Pass Lab Methodology: How We Calculate Propfirm Pass Probability with 95% Confidence Intervals

May 1, 2026 Methodology 9 min read

By · Algorithmic Forex Trader · Founder, SteadyFlowFX

Last updated: 2026-05-01

Verdict is a research/analytics tool that answers a single question with audit-grade rigor: given an EA portfolio, which prop firm shows the highest backtest pass rate against historical simulations, and with what 95% confidence interval? This post documents how the engine computes that — every step is open, deterministic (same input + seed = bit-identical report), and statistically defensible. Verdict is not financial advice; it presents backtest results, not predictions of future trading outcomes.

The methodology principle up front: Verdict surfaces the firm with the highest CI lower bound — not the highest point estimate — as the primary backtest match. A firm with a 95% CI of [55%, 90%] is the primary match over one at [40%, 95%]: the former is more stable in the backtest data. This is what makes Verdict a research tool rather than a marketing tool.

Why standard pass-rate claims are gameable

If you've shopped propfirm calculators or read prop-firm-promoter content, you've seen claims like "95% pass rate at FTMO with our portfolio". Two problems with those numbers:

  1. Path-dependence is ignored. Backtests report MAX drawdown post-hoc on the trade ordering that actually happened. Propfirm rules check DAILY drawdown on whatever order trades happen to land on a real account. The same backtest in different intraday trade order can pass or fail daily-DD rules differently. A backtest with 8% max-DD can show 6% intraday on a bad day — FTMO's 5% daily limit fires.
  2. Sample size is invisible. A "95% pass rate" claim sourced from one walk-forward window means nothing. From 24 windows, it's a real signal. Without a confidence interval, you can't tell which it is.
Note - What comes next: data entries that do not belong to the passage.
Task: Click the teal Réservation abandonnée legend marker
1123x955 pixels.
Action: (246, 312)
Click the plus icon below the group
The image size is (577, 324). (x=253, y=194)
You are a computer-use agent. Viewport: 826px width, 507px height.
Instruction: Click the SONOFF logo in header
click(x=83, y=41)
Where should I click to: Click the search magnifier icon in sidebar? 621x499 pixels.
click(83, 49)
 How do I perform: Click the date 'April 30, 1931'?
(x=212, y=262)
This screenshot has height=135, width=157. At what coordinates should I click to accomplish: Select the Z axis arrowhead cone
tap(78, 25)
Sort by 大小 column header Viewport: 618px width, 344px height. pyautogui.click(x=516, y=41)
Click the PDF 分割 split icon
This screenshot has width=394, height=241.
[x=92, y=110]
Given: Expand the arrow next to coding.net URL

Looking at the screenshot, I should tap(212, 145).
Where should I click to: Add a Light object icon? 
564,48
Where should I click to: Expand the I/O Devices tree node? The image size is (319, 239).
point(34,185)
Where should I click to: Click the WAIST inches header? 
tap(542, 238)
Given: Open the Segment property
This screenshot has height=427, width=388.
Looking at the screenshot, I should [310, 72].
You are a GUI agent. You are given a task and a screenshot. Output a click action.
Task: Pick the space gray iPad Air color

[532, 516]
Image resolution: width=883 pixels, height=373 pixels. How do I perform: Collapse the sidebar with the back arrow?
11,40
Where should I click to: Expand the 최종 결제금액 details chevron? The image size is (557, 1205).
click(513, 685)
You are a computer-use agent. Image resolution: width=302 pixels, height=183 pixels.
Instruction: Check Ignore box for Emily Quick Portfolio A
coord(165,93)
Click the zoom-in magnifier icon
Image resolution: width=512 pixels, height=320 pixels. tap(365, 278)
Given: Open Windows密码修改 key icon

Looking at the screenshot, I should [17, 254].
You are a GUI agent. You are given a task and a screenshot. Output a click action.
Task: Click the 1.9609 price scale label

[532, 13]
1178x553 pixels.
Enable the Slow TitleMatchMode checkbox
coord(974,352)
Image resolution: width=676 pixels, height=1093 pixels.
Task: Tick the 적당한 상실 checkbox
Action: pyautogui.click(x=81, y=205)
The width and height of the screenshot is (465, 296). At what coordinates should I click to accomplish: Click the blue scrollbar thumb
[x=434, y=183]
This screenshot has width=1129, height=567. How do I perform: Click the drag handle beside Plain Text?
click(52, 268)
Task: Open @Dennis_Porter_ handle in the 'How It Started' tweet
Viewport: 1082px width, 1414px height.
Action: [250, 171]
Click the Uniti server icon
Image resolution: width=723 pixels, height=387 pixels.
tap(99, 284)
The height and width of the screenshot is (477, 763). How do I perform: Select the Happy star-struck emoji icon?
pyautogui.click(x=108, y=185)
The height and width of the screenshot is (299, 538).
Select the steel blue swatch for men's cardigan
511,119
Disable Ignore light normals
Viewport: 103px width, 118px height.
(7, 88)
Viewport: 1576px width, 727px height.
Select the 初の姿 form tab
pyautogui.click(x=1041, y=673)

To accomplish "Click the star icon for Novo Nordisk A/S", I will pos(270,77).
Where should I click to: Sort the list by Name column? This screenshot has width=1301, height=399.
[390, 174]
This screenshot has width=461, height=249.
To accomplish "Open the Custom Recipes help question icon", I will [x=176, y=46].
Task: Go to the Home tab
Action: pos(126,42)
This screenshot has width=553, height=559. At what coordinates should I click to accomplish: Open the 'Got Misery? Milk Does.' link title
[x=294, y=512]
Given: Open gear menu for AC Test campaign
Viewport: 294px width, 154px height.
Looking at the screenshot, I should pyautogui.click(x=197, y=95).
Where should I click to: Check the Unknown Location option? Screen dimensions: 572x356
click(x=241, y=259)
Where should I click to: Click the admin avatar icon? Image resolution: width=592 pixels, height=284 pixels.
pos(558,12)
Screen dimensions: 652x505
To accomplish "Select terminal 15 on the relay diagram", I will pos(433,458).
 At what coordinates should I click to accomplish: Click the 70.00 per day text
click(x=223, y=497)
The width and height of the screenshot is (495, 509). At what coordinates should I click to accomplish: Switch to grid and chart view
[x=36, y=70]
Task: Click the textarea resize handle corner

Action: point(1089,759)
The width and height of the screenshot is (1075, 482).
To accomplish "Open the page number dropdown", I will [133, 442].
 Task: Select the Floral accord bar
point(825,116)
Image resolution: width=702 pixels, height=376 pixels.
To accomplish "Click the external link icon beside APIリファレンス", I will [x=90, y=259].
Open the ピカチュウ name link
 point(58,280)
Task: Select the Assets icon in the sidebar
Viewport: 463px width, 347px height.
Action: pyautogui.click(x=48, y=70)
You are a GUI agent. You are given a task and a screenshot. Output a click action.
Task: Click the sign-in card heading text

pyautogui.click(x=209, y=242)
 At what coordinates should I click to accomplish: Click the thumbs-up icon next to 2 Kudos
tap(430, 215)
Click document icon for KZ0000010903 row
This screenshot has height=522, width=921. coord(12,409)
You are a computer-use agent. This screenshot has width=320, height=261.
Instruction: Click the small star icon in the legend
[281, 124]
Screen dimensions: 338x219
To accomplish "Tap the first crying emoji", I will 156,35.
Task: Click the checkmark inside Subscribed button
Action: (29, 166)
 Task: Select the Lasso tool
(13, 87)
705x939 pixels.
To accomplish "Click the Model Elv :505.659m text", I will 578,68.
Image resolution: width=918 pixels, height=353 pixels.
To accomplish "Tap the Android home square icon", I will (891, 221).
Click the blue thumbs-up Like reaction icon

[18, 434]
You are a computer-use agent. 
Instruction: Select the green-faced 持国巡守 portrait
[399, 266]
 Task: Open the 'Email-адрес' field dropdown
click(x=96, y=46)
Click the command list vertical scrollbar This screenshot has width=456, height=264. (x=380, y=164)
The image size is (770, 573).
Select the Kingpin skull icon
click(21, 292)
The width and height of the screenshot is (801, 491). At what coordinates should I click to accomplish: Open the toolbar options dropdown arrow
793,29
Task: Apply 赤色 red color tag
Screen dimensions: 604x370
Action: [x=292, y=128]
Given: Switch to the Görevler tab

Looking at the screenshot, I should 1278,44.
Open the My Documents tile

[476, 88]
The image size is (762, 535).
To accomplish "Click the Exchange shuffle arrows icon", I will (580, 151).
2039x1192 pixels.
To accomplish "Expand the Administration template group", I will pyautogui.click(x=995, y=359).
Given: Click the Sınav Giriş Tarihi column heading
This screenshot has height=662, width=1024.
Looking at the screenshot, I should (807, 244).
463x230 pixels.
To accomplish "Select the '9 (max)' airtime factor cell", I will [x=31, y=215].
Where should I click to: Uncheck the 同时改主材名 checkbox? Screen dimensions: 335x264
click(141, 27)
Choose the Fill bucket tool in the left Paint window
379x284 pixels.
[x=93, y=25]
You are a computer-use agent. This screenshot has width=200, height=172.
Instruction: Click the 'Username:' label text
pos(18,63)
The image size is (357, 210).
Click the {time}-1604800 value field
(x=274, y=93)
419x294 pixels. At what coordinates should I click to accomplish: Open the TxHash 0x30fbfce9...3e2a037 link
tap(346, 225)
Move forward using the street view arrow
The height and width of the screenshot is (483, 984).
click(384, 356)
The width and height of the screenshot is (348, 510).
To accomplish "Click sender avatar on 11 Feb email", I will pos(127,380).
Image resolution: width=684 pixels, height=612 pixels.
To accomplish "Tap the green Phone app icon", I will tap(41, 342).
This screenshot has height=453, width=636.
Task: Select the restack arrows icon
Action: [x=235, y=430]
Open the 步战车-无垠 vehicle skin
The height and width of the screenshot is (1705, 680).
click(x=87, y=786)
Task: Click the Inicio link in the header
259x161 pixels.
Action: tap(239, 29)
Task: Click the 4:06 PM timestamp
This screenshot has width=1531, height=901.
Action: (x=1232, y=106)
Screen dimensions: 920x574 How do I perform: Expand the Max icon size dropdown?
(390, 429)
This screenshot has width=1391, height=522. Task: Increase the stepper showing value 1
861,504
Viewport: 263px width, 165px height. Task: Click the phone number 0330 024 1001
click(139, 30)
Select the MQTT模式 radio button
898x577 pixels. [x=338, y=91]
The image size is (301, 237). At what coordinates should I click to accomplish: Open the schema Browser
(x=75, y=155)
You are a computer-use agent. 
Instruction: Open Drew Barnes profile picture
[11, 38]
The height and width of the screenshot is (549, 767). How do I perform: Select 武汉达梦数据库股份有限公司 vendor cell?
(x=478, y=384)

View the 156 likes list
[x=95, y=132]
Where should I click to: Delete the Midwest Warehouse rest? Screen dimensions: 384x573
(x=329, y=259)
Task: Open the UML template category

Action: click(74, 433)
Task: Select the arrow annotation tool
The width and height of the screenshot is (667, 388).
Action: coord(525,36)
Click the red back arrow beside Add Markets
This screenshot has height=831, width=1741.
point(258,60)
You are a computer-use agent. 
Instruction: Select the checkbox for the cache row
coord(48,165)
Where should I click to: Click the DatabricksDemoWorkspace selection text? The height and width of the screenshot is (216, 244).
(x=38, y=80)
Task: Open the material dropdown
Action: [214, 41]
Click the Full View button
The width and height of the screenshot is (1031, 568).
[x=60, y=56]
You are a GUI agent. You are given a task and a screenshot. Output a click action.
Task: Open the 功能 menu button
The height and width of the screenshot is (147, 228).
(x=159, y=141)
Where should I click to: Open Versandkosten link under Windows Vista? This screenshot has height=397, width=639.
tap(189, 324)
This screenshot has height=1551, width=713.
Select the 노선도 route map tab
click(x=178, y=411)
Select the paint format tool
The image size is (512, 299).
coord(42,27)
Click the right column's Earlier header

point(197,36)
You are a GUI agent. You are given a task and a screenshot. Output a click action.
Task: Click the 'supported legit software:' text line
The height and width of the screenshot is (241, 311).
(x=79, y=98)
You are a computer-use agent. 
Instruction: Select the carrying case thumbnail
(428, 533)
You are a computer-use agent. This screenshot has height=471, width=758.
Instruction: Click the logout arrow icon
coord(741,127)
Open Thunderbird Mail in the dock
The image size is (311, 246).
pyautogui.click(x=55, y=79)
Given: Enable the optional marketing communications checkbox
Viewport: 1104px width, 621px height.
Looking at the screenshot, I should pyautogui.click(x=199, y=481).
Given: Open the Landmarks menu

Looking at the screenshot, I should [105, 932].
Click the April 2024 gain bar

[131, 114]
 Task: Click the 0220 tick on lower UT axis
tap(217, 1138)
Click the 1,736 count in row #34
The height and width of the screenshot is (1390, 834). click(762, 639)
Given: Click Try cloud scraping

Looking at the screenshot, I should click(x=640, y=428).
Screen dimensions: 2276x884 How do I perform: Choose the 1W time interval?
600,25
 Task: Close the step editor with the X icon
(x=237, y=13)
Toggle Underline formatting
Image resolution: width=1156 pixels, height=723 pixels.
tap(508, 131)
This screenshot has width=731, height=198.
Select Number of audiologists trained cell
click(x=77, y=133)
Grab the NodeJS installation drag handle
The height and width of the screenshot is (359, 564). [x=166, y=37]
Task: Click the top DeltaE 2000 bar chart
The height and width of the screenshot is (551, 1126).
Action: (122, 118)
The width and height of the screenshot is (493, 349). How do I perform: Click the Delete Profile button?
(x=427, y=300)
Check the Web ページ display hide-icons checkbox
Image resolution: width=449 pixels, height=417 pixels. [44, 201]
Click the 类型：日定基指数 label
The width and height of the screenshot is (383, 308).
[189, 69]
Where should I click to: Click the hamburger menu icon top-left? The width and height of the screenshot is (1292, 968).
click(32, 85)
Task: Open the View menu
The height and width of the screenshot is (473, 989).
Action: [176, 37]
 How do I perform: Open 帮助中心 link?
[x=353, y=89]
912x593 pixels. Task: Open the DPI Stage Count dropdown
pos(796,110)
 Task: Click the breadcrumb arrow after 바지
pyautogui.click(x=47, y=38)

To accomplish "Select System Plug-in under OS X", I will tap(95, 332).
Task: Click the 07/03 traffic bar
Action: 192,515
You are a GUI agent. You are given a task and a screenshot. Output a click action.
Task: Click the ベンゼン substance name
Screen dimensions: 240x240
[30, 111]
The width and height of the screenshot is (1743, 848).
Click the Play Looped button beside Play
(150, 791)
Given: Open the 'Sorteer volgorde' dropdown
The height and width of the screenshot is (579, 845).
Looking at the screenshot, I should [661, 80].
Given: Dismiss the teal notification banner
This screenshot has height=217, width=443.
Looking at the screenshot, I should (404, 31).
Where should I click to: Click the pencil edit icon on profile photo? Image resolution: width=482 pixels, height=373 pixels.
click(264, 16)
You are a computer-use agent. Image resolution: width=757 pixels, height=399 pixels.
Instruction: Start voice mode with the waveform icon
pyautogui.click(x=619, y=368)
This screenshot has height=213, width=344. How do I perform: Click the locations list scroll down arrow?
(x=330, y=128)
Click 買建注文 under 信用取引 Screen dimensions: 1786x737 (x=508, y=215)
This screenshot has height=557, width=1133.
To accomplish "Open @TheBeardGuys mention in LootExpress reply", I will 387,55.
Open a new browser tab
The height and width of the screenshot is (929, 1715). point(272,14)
Verdict fixes both with a four-stage methodology: walk-forward windows, per-window Monte Carlo trade-shuffling, bootstrap confidence intervals, and a sample-size guard.

Stage 1: Walk-forward windows

For each firm, slide a window matching the firm's evaluation period (e.g. 30 days for FTMO 2-step Phase 1) across the user's backtest with stride = window/2. Yields N overlapping windows.

Window generation
window_length = firm.evaluation_days
stride = window_length / 2
N = floor((backtest_span - window_length) / stride) + 1

Concrete example: a 1-year backtest against FTMO 2-step Phase 1 (30-day window, 15-day stride) yields ~24 windows. A 2-year backtest yields ~48. For "no time limit" challenges (FundedNext, FundingPips, FXIFY, Goat), we cap window length at 60 days — long enough for portfolios to compound, short enough that the bootstrap has enough windows.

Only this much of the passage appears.